The formal system settled down again into a two-party system in 1922 with the Labour Party taking the place of the Liberal Party and the Unionists becoming Tories. But the substance of the central party difference after 1922 was not what it had been for a century and a half before 1886. The Labour Party took over from the Liberal Party after the Liberal rupture of 1916 but it was not the Liberal Party under a new name even though many disillusioned Liberals joined it.

The Labour Party does not do what the Liberal Party did for two centuries. But it is necessary to the British system that what the Liberal Party did should be done. The Tory Party has therefore functioned as both Liberal and Conservative.

The main argument about what the British state should do has, for the last couple of generations, not been conducted between the Tory Party and the Labour Party. It has gone on within the Tory Party.

The Tory Party serves as both Liberal and Conservative. And the Labour Party is in effect two parties which detest each other, and which preserve the primitive rhetoric of a by-gone era.

The Deputy-Leader of Sir Keir Starmer’s modernising Labour Party, Angela Rayner, hissed “Scum!” at the Tories in Parliament. She apologised for it, but there is no doubt that it expressed her feeling on the subject. A few months later, after Sir Keir had tried to sack her but was obliged to promote her instead, she seized on an allegation by Dominic Cummings to build a picture of the Tory Cabinet, in its handling of the virus, deciding to kill off thousands of people, and “mocking, laughing and joking about thousands of lives” as they did so. It seems that the Labour Party took over the superficial anti-Tory rhetoric of the old Liberal Party which it displaced, and attached it to very un-Liberal feelings of primitive classconflict.

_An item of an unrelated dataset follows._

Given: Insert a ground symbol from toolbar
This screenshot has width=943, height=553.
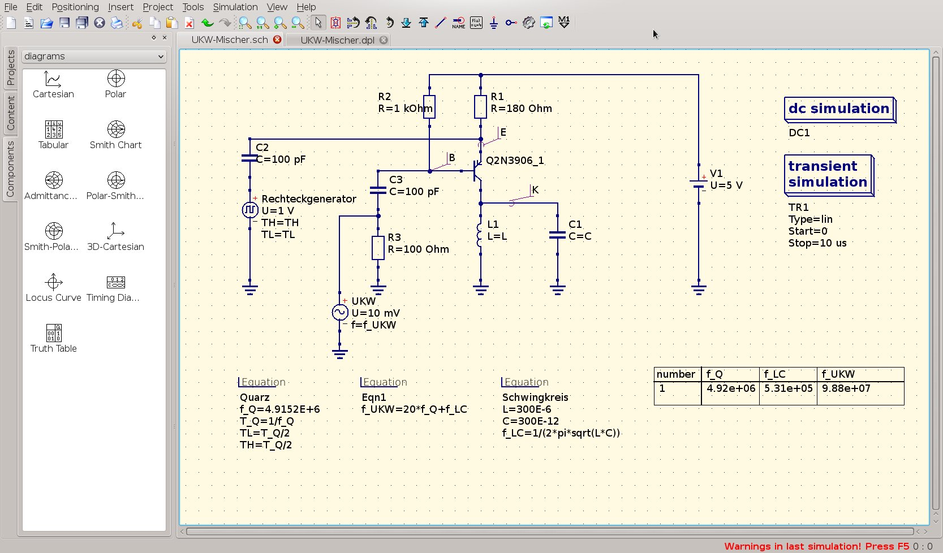Looking at the screenshot, I should coord(493,23).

The anti-Tory rhetoric of the old Liberal Party was superficial because both Parties were aware of themselves as participants in the same political development. They emphasised different aspects of that development. The Liberals (Whigs) were the radical pioneers. The Tories (Conservative) resisted adventurism in the process of change while being prepared to make terms with it. And, in the course of the process, there was a noticeable tendency for Liberals to become Conservative.

Labour, on the other hand, has always been ill at ease in the position it took over from the Liberals.

In the great change of 1714-15, when the substance of monarchy was dissolved and an aristocratic regime was established, the Liberals murdered a few Tories as Jacobite counter-revolutionaries to show what they were capable of, and then dominated public life for the quarter of a century of the Whig Ascendancy by means of corruption. When Walpole, master-mind of the Ascendancy, fell, the Tories considered

impeaching him for subverting the Constitution, but then decided to take what he had done as being the Constitution. In this, and in what followed, the Liberals stood for Freedomwhich meant Capitalism—and the Tories stood for the State (or monarchy) which meant restraint of capitalist freedom.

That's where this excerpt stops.